**Exercise data**
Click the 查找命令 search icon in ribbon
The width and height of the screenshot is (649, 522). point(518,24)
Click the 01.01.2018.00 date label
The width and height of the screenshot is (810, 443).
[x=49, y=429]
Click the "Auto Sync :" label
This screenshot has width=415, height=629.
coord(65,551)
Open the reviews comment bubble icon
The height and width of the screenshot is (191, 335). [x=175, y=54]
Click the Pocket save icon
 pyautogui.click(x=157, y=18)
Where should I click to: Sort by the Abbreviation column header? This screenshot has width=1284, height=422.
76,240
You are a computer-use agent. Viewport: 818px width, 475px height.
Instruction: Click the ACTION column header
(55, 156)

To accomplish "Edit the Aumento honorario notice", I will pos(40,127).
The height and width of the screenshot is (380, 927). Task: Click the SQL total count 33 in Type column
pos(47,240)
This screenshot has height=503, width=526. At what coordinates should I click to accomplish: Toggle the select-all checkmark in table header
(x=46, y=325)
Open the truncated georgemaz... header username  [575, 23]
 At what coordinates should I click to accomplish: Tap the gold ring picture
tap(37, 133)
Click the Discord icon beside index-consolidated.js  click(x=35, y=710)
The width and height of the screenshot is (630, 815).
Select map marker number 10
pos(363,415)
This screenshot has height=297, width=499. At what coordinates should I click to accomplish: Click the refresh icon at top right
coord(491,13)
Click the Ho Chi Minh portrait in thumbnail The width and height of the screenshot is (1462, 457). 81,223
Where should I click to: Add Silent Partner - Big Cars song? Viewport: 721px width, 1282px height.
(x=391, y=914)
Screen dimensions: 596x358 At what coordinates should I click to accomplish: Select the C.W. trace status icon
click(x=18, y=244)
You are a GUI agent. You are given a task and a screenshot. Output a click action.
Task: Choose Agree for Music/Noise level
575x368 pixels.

**Task to complete**
The task calls for all lines in the entries that hold "agent".

**Result of the exercise**
You are a computer-use agent. Viewport: 818px width, 475px height.
You are a GUI agent. You are given a task and a screenshot. Output a click action.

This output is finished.